Hintergrund sind Prozesse in Köln und Traunstein. In beiden Verfahren stehen Schmerzensgelder von rund 300.000 Euro im Raum. Das Landgericht Köln hatte im Juni entschieden, das Erzbistum Köln solle einem missbrauchten früheren Messdiener die bislang höchste Summe von 300.000 Euro zahlen. Das Urteil ist noch nicht rechtskräftig. In Traunstein ist nach Angaben des Gerichts in diesem Jahr nicht mehr mit einem Urteil zu rechnen.

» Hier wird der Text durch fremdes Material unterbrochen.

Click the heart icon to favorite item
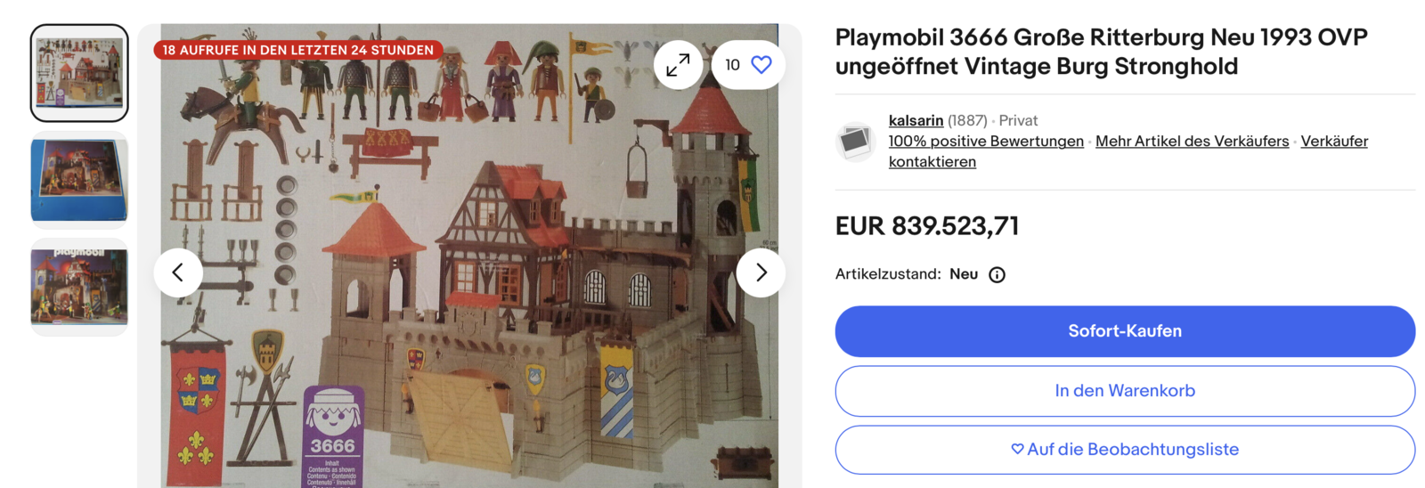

Verwunderung über "niedrige Beträge"
Die Urteile dürften für alle Bistümer relevant sein, so Kohlgraf. Der zivilrechtliche Weg stehe jedem Betroffenen offen, allerdings müsse dort jeder Fall einzeln genau geprüft werden. Im Unterschied zum Verfahren bei der von der katholischen Kirche geschaffenen Unabhängigen Kommission für Anerkennungsleistungen (UKA) müssten auch alle Details der Tat offengelegt werden.
"Ob das jeder Betroffene durchhalten will und kann, ist letztlich seine Entscheidung." Allerdings habe ihn schon verwundert, welche niedrigen Beträge zur Anerkennung des Leids manchmal festgesetzt würden.
Auch Kommission deutet Veränderungen an
Zuletzt hatte auch die UKA-Vorsitzende Margarete Reske angekündigt, Betroffene in der katholischen Kirche könnten nach Abschluss der Prozesse vermutlich mit höheren Zahlungen rechnen. Es könne gegebenenfalls auch zu einer grundsätzlichen Anpassung kommen: "Wir werden uns - wie das auch bisher geschehen ist - im oberen Bereich der von staatlichen Gerichten zuerkannten Beträge halten."